The project aims to resolve the problem of an agent that moves in an environment while picking yellow bananas and avoiding blue bananas.
Collecting yellow bananas provides +1 reward, collecting blue bananas provides -1 reward.
The state space has 37 dimensions containing the agent's dinamic state (velocity, position, etc) and ray-based perception of objects around the agent's forward position.
The actions available are:
- 0 - move forward
- 1 - move backward
- 2 - turn left
- 3 - turn right
The code uses Python 3.6 and to install the required dependencies follow these instructions:
- Clone the DRLND Github repository and follow the instructions on the README.md file to install Pytorch, the ML-Agents toolkit, and a few more Python packages.

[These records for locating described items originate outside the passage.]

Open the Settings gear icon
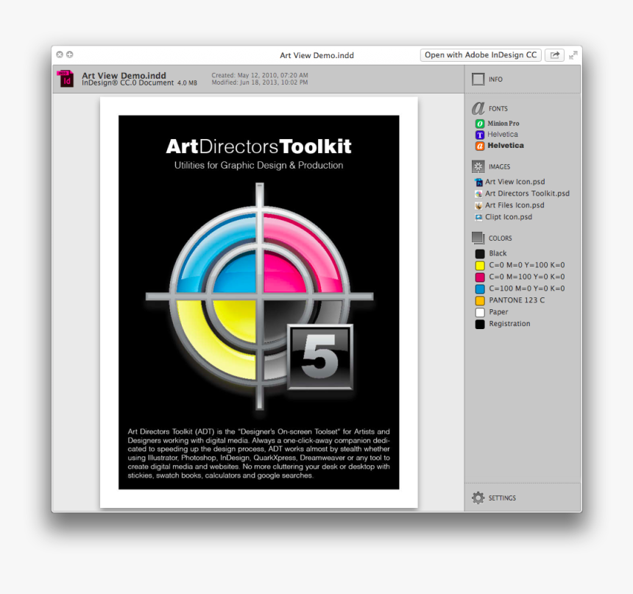633x594 pixels. (x=478, y=498)
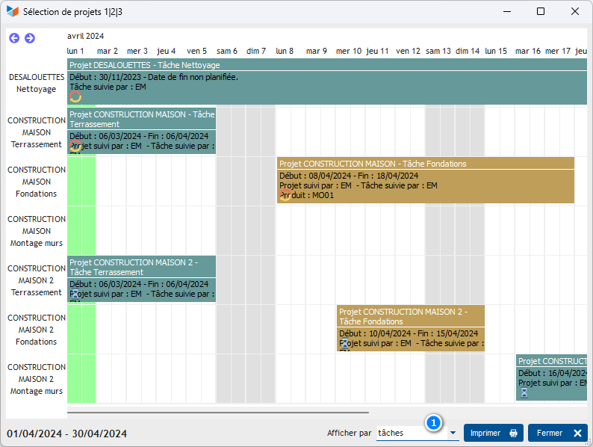
Task: Click the tâches combo box field
Action: coord(409,433)
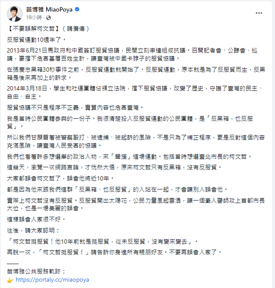Click the pointing hand emoji before the link

coord(10,280)
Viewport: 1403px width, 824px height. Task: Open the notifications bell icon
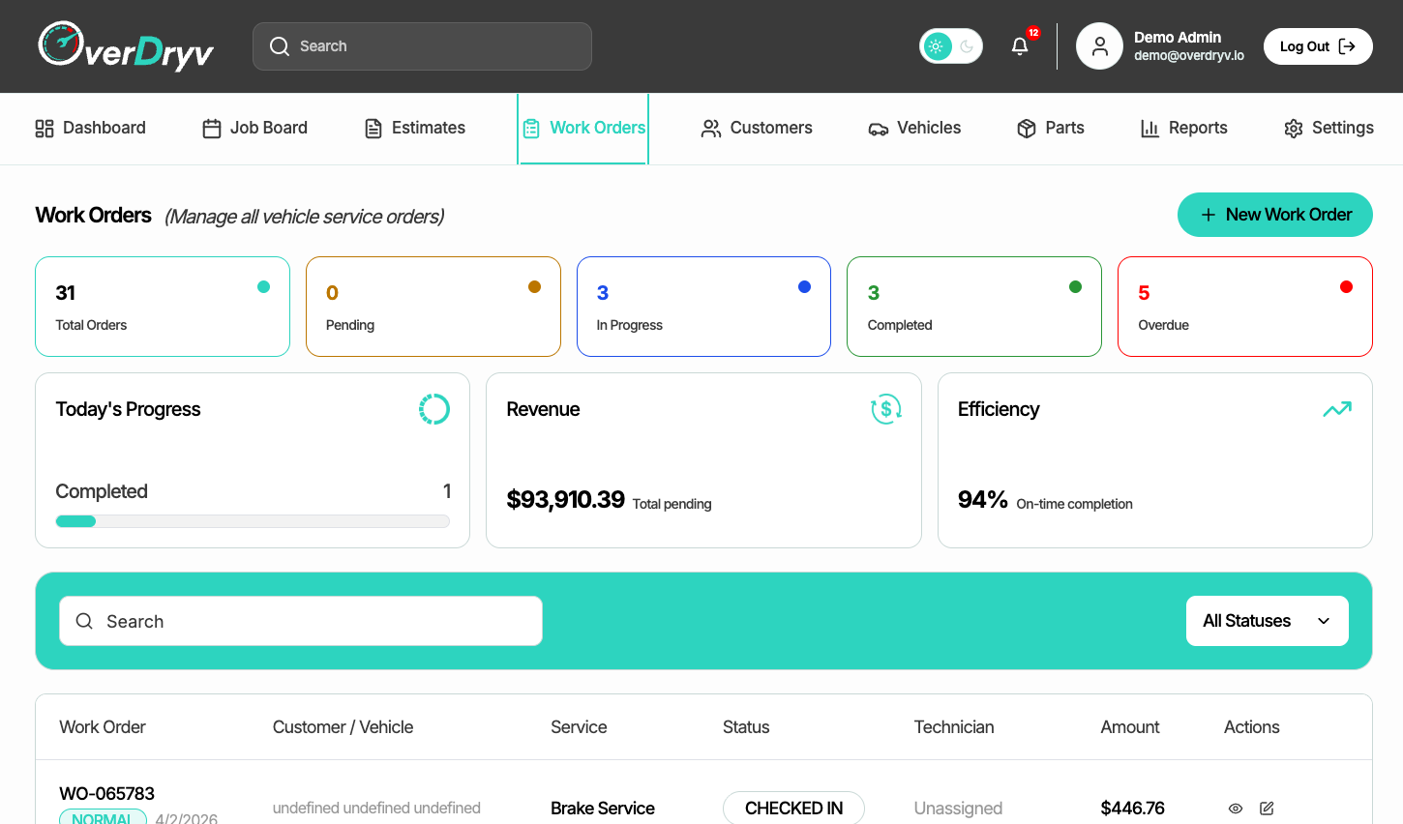pos(1020,46)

- Download the Unity Environment and unzip it in a convenient directory:
- Linux: click here
- Mac OSX: click here
- Windows (32-bit): click here
- Windows (64-bit): click here
- At the beginning of the files train.py and play.py there is a path to the Unity Environment. You need to edit the path and points to where you unzipped it.
To train the agent run the train.py file. Prior execution the path to the banana environment must be edited at the beginning of the file.
train.py will train the Q-Network and save the weights of the network to the 'checkpoint.pth' file when the goal of 13 average reward is achieved.
In addition, the play.py script loads the checkpoint.pth weights into the network and play the environment. Don't forget to edit the path to the banana environment.